新型コロナウイルスの感染爆発に見舞われているインド。とうとう、1日あたりの感染者数は世界最多となる40万人を突破してしまった。感染力が強いとされる「二重変異株」が猛威を振るう中、新たな変異株の発見がインド国内に激震が走っている。

 問題となっているのは、インドの細胞分子生物学研究所(CCMB)が発見した「N440K変異株」だ。最初に確認されたインド南東部アーンドラ・プラデーシュ州の頭文字を取って、「AP変異株」とも呼ばれている。

■潜伏期間が短く、3~4日で重症化

 衝撃なのが、その感染力の強さだ。地元の英字日刊紙「ザ・ヒンドゥー」(4日付)は〈AP変異株は初期の変異株より、少なくとも15倍も毒性が強い〉と報じ、ヤフーニュース(英語版)も〈二重変異株より強毒かもしれない〉と、危機感をあらわにしている。特徴としては潜伏期間が短く、感染すると3~4日で重症化する恐れがあるということだ。

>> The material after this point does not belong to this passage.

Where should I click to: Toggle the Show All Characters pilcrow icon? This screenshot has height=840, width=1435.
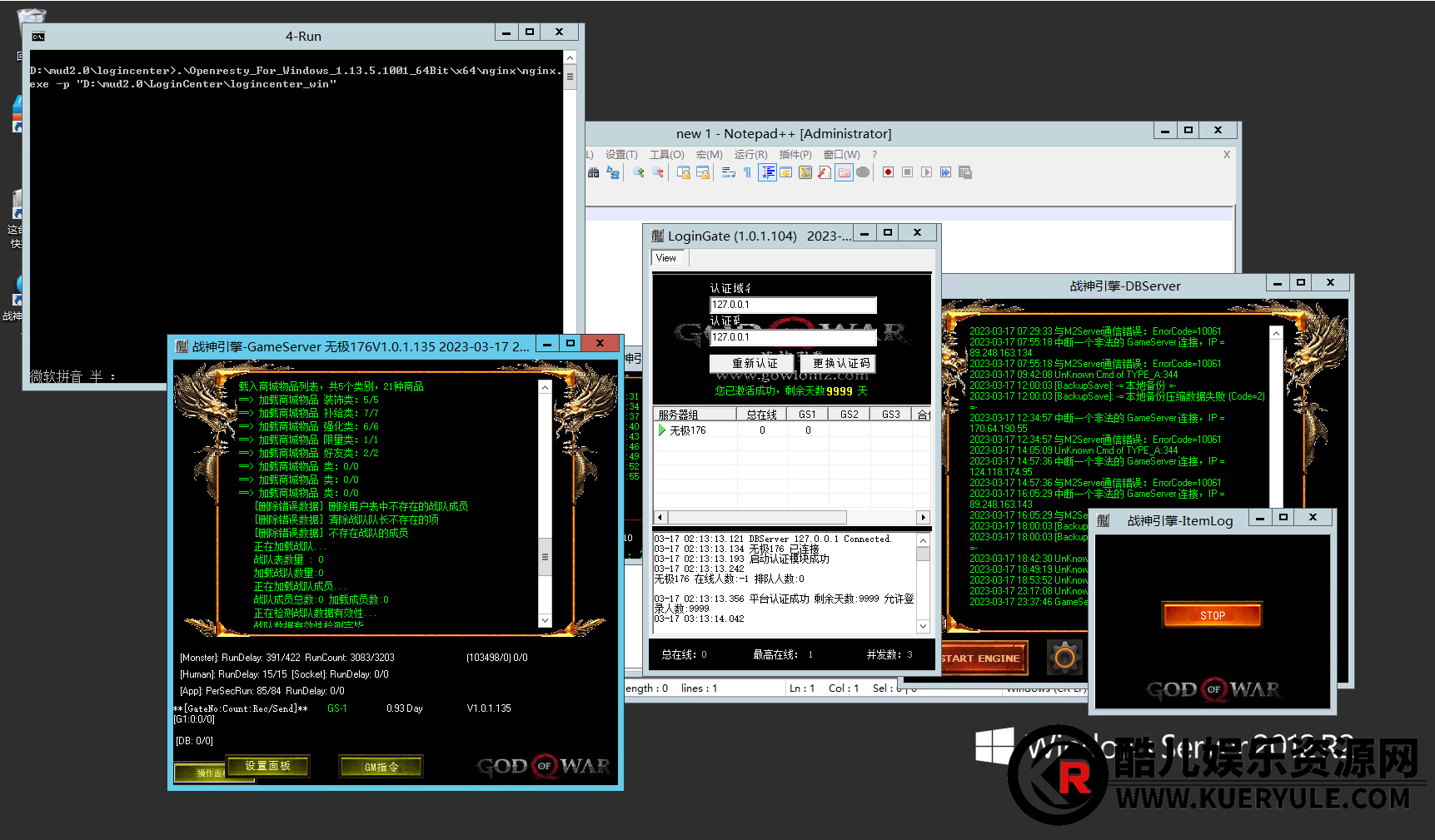pyautogui.click(x=747, y=172)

 N440K変異株は、二重変異株や英国型に取って代わられつつあるが、現地の専門家が先月30日に公開した論文(査読前)からも感染力の強さがうかがえる。ハーバード大学院卒で医学博士の左門新氏(元WHO専門委員)が論文を読んだ上で、こう解説する。

 「N440K変異株が人に感染しやすいかどうか、ウイルスの『複製力』と『感染力』の2つの指標で論じています。実験ではN440K変異株の感染力が、それ以前の株に比べ10~1000倍高い。ただし、この数字がそのまま人の感染に当てはまるわけではありません。およそ1年前は複製力の強いウイルスが席巻していたが、その後、感染力の強い変異株に取って代わられたことが論文から分かります。N440K変異株は複製力が弱い一方、感染力は強いとみられます」

 ウイルス量が少なくても、感染力が強ければ感染しやすい。複製力と感染力は必ずしも比例しないわけだが、この2つの“能力”に秀でた変異株が出てきたら厄介だ。

 「この先、心配されるのが、世界で接種が進むワクチンが効かない変異株の出現です。新たな変異株に対応したワクチンに作り変えるのは簡単ですが、認可までに時間を要します。それだけ集団免疫の獲得に手間取るわけです」

 次は一体、どんな変異株が出てくるのか。